● **WHAT YOU NEED TO DO**: Give the tally of lines in the listing that include "from". No other words belong in the answer.

### DATA LISTING

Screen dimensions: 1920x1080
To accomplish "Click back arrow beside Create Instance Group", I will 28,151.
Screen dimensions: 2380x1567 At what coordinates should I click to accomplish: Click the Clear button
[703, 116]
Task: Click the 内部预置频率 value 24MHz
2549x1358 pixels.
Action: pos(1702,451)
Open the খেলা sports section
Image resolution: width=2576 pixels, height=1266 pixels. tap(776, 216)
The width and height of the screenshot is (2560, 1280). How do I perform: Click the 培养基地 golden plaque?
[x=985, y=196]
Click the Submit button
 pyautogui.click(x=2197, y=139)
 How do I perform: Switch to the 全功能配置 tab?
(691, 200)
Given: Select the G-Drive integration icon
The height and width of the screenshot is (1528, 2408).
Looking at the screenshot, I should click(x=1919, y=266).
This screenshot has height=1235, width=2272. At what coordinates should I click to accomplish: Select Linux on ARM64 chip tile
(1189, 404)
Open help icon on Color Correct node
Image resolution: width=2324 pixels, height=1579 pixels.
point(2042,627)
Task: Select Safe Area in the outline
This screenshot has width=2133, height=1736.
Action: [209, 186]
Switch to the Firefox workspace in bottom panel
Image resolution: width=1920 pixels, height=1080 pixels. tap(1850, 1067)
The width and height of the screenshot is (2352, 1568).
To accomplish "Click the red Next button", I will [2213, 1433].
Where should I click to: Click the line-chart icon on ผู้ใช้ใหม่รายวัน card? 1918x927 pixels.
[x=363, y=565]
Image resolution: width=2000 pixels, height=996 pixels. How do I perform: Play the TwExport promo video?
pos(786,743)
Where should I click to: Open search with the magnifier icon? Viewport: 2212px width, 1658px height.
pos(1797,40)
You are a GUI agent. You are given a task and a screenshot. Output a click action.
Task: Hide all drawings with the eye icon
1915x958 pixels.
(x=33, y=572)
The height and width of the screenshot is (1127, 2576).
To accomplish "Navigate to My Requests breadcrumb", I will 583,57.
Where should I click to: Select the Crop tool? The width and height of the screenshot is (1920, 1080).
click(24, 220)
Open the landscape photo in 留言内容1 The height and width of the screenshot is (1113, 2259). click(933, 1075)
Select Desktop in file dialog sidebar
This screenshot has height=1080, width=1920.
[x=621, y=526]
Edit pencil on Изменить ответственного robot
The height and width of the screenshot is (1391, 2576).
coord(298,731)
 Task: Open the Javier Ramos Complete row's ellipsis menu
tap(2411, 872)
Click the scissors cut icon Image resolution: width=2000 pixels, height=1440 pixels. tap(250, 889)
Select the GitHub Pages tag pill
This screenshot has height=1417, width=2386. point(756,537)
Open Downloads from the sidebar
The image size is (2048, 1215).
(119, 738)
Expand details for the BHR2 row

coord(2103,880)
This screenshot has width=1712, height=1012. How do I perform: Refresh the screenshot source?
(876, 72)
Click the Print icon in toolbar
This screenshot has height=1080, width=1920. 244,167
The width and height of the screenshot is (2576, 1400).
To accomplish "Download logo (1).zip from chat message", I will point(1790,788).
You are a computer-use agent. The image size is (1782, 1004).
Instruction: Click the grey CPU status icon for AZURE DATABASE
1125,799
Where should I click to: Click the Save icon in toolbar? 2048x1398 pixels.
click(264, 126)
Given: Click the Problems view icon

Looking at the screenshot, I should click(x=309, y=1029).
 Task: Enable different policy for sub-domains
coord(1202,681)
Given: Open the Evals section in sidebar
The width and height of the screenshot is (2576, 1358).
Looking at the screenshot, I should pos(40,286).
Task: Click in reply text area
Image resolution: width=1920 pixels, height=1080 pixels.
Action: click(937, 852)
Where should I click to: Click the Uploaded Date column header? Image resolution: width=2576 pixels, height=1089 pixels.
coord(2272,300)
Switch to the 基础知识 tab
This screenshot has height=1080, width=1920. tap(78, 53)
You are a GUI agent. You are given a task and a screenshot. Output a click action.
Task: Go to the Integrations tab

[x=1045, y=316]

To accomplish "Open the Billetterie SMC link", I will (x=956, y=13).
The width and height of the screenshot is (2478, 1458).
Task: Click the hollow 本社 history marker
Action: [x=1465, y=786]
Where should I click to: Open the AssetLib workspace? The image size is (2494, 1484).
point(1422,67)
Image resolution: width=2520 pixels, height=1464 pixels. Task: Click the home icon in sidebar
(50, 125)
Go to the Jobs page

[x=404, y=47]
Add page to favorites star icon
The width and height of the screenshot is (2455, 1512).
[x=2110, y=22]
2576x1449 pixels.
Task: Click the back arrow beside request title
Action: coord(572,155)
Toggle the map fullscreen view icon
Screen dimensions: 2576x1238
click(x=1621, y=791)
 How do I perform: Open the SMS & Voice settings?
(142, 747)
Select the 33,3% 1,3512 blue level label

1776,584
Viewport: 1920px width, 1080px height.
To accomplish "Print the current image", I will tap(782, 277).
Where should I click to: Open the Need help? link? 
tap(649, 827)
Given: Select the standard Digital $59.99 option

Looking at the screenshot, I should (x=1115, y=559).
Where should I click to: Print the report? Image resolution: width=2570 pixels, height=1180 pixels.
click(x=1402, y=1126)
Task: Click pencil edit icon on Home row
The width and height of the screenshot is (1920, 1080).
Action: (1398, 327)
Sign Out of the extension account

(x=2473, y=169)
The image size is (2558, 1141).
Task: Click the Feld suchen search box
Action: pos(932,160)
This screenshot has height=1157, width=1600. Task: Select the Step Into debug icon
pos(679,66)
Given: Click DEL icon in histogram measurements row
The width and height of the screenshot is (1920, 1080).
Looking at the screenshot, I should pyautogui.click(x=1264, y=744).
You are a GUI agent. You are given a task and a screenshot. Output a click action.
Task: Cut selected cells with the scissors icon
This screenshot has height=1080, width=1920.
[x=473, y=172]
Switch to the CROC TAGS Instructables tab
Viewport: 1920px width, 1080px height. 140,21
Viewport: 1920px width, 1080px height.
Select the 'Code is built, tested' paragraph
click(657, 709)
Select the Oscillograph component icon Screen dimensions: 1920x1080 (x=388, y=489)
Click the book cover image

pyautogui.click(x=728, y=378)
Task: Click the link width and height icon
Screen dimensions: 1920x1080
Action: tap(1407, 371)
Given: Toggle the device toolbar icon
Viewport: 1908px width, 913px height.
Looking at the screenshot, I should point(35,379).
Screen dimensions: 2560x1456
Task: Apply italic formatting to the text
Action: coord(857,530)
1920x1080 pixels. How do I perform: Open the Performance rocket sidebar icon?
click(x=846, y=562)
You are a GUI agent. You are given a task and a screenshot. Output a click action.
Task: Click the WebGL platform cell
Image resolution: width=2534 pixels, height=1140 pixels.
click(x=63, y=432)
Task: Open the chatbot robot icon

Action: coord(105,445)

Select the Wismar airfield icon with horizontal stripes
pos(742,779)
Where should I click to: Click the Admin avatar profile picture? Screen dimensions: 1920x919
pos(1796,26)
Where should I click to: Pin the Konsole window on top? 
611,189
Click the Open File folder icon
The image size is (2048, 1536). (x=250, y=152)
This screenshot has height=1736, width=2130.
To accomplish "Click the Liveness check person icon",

######

● **RESPONSE**: 2